The severity of toxicity depends on the type of anticoagulant rodent poison used and the dose consumed. First generation products have a high toxic dose, meaning the cat must consume a large amount of rodenticide, or multiple smaller doses, to be affected. First generation products include:

• Warfarin • Pindone • Chlorphacinone • Diphacinone

Second generation rodenticides are more potent, and a single dose of a small amount of rodenticide is potentially fatal to a cat. These rodenticides include:

• Brodifacoum • Bromadiolone • Difethiolone • Difenacoum

Treatment of anticoagulant rodent poison ingestion takes up to a month, to allow time for the body to rebuild clotting proteins and remove the toxin. The biggest factors affecting the outcome are the type of poison consumed, the amount ingested, and how quickly the cat is presented for treatment.

Testing and Diagnosis

If the cat is known to have eaten rodent poison, no diagnostic tests are needed. Vomiting is induced if the cat arrives at the veterinarian within 4 hours of ingestion, in an effort to remove some of the poison from the stomach before it is absorbed. There are no safe methods to induce vomiting in cats at home. Cats that have ingested rodent poison require immediate veterinary care to induce vomiting. 

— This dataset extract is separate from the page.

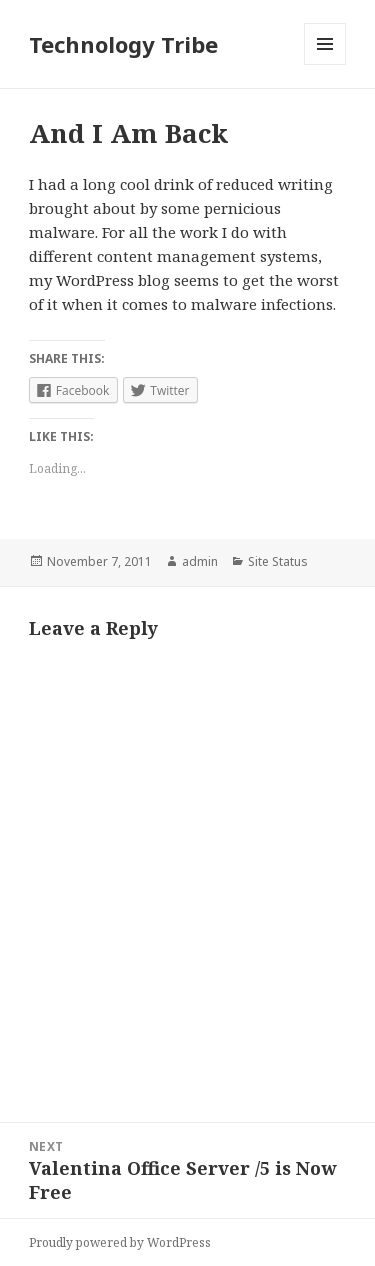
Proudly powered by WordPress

Cats without a history of exposure who present with symptoms of abnormal bleeding undergo routine diagnostics including a physical exam and bloodwork. Abnormal results on a blood clotting profile confirm the diagnosis.

Steps to Recovery

Cases of known anticoagulant ingestion presenting more than 4 hours after ingestion typically have baseline blood work performed and are started on oral Vitamin K therapy. Induction of vomiting is not indicated after 4 hours have elapsed from time of ingestion, as the poison is presumed to be fully absorbed by that time. The antidote for anticoagulant rodent poison is vitamin K, given daily over a period of up to 28 days. This treatment does not remove the toxin from the body, but counteracts its effects. During this treatment period, cats often show no symptoms, leading some owners to believe the medication is unnecessary. It is important to give vitamin K injections or pills for the entire recommended period. 

Repeated blood clotting tests are used to track treatment response, to ensure the cat is fully recovered before vitamin K treatment is stopped. 

Cats showing symptoms upon arrival to the vet often require additional treatments, including:

• IV fluids • Blood transfusions • Supplemental oxygen

Prevention

Rodenticide poisoning is prevented by using non-toxic methods of pest control. If using rodent bait is unavoidable, it should be placed in areas where pets cannot access it. All known toxic substances should be stored in sealed containers out of reach of children and animals. Outdoor cats may still be exposed to rodenticides when they are out exploring, which is an inherent risk of allowing cats to live an outdoor lifestyle.

Is Anticoagulant Poisoning Common in Cats?

All types of rodent poison toxicities are rare in cats.